The aspects of things that are most important for us are hidden because of their simplicity and familiarity. (One is unable to notice something—because it is always before one’s eyes.) The real foundations of his inquiry do not strike a person at all….And this means: we fail to be struck by what, once seen, is most striking and most powerful. 1
Ludwig Wittgenstein’s words here apply to the man-woman difference: in the reality of marriage in its entirely self-evident and foundational character, as well as in its absolute centrality to human existence. Not long ago, the idea of having to explain them would have seemed absurd to most. 2 This distinction between man and woman, the magnificent reality of romantic and spousal love, the permanent and devoted union of marriage for which this love yearns, and its happy “overflow” into the creation of a family, has so deeply structured our understanding of the world, and the human person, that it would never have occurred to us to think about the “why” behind them.
We Americans face a state of affairs relating to marriage and family that has forced us to “(lose) the innocence of taking man and woman for granted.” 3 We must now attempt to show why the divinely-instituted laws of marriage and family—which, until recently, was taken by all simply as a given—are binding not only for Christians, but hold true for everyone.
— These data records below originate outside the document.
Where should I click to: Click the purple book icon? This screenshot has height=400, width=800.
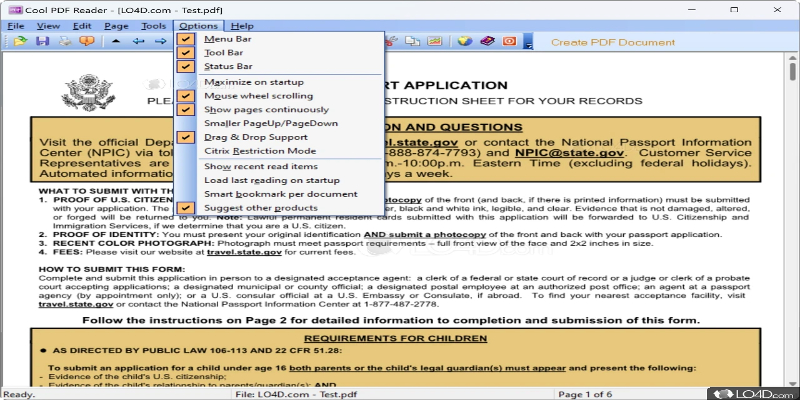(487, 42)
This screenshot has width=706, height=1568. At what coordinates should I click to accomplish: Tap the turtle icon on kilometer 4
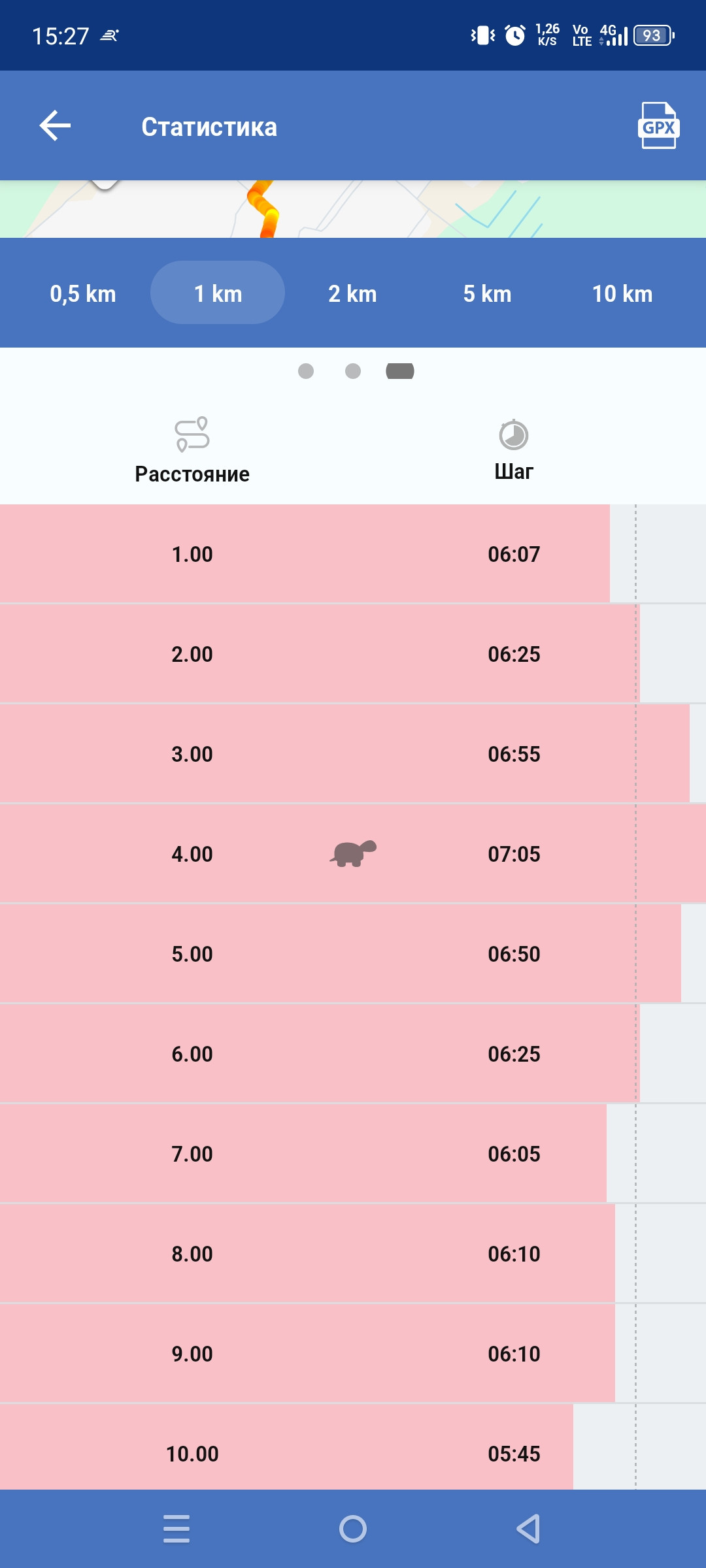[353, 853]
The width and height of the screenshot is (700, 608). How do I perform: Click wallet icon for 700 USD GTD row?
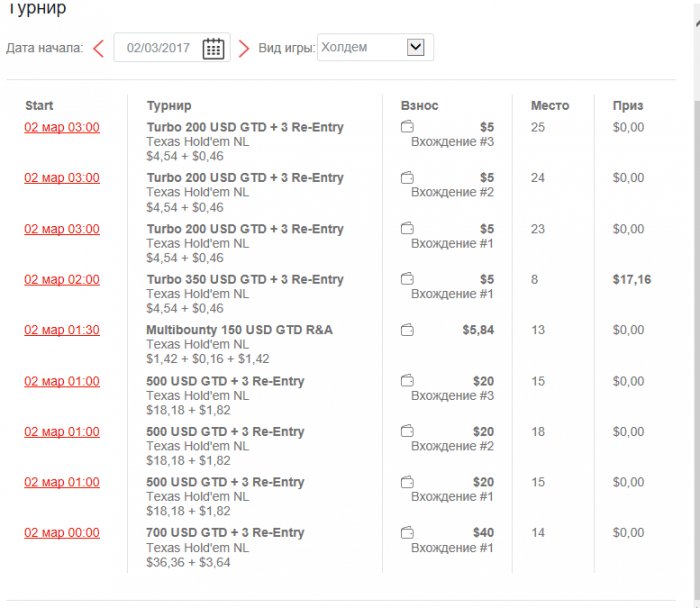[x=407, y=533]
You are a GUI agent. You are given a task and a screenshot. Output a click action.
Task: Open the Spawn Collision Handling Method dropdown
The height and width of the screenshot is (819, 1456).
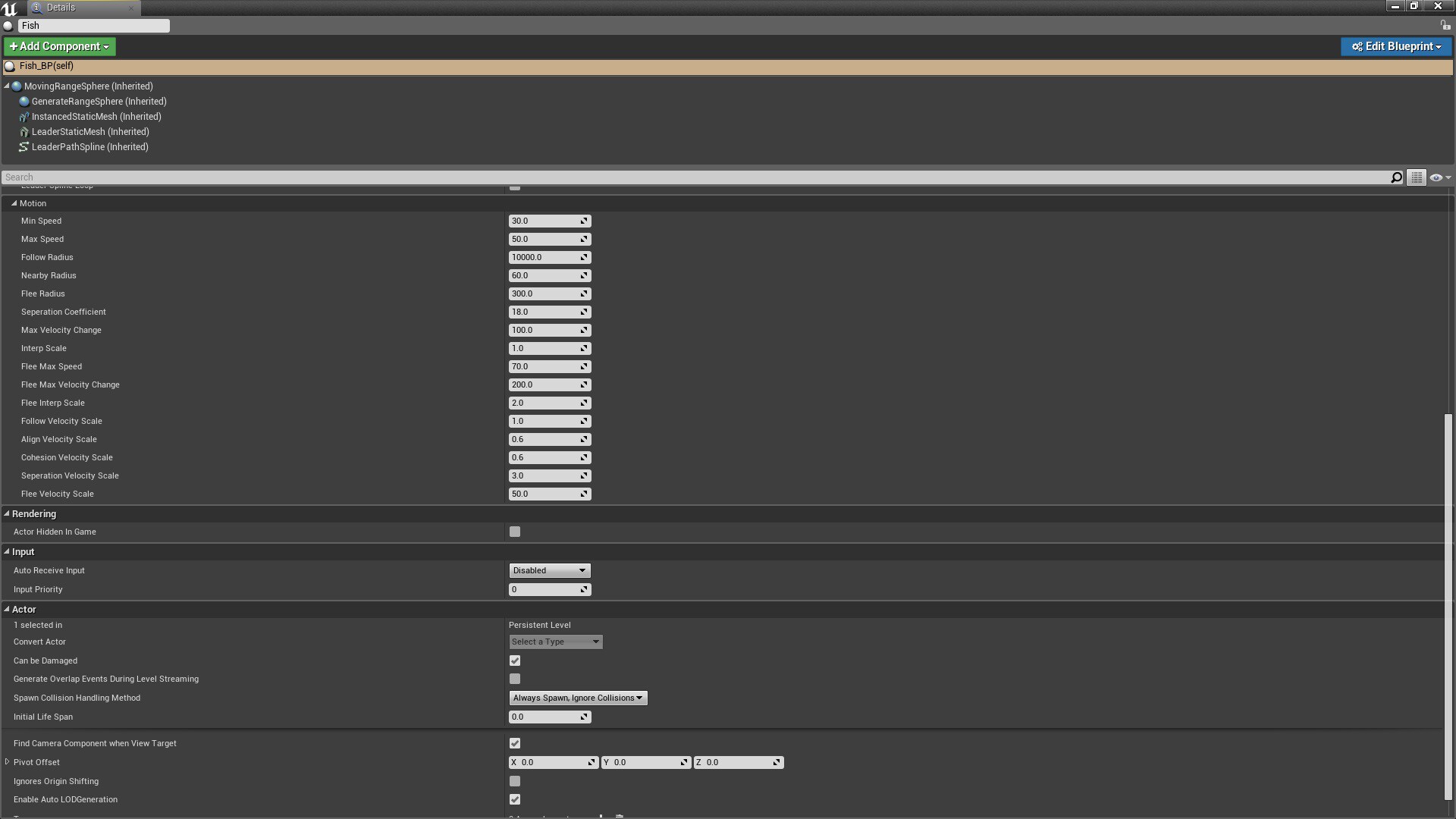(x=577, y=698)
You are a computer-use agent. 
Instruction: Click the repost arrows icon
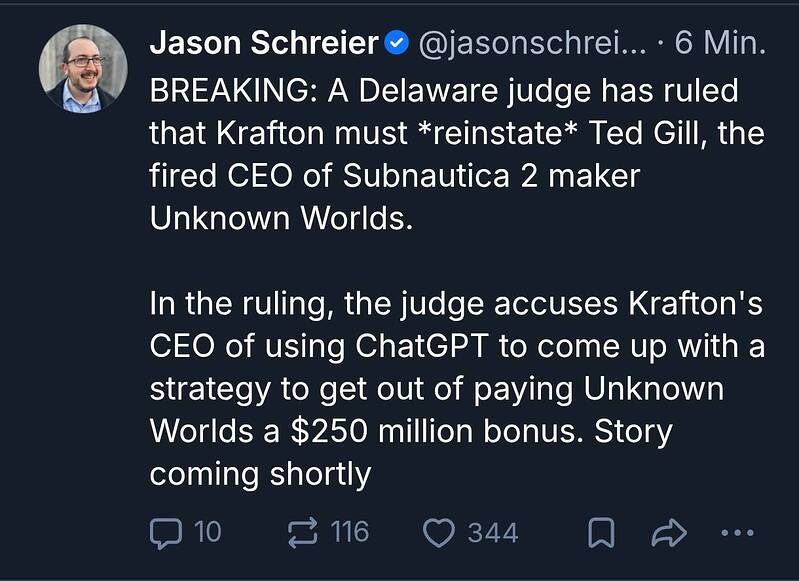pyautogui.click(x=301, y=532)
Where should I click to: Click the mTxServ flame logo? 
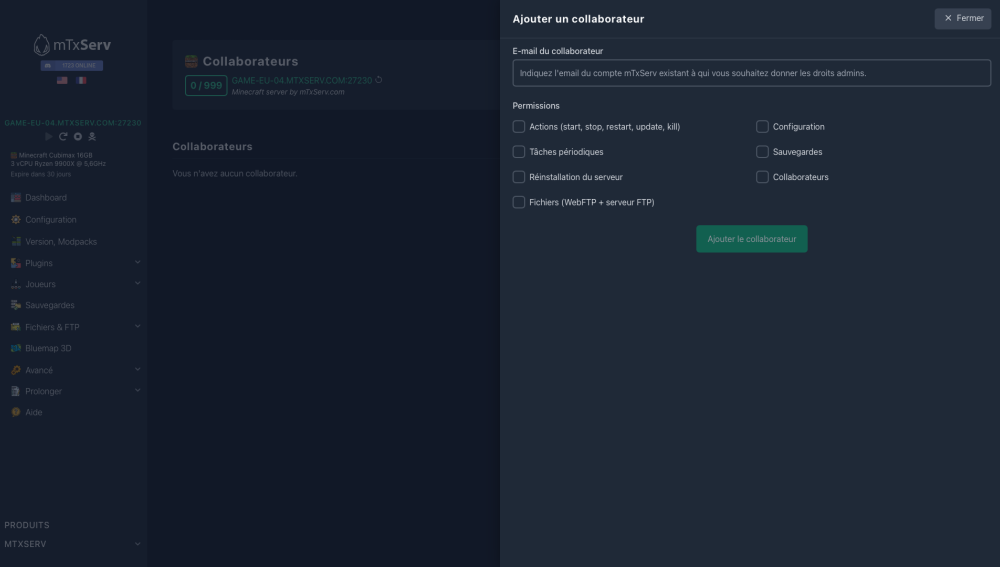coord(41,45)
There is, however, a certain difficulty in the task, since the “invention” of man and woman, and of marriage, are precisely that: an invention proceeding, as it were, from God’s creative imagination. That is, they cannot, in a mathematical sense, be shown to be necessary. A different system would have been possible—as indeed, some created, rational beings have no gender (angels), and do not enter into marriage. But, that God has invented the reality of marriage in no way implies that it is arbitrary or meaningless. On the contrary, there is a deep intelligibility underlying the division of humanity into two genders, and marriage as the unique union possible only between a man and a woman.
Some preliminary reflections on the nature and meaning of gender, generally speaking, are offered here as possible a groundwork for further considerations on the Church’s teaching on marriage as founded on the union of man and woman. For only if we understand the metaphysical constitution of masculinity and femininity, and their centrality to the being of man and woman, will we be able to defend marriage against the current onslaught that would all but destroy it.
The creation of the human person as male and female is the most central feature of the visible world. It is also at the very center of God’s plan for humanity. This plan originates within the being of God himself, and it is where we must begin if we are to discover the meaning of gender.
Gender and Its Primary Significance 4
For all the impressive knowledge of God to which pre-Christian
philosophy attained, God reveals, in the New Testament, what was
completely unimaginable for the Greeks: that God is love. Not only that
God loves, which would have been absurd enough; but that God is love. How can this be? How can a being be love?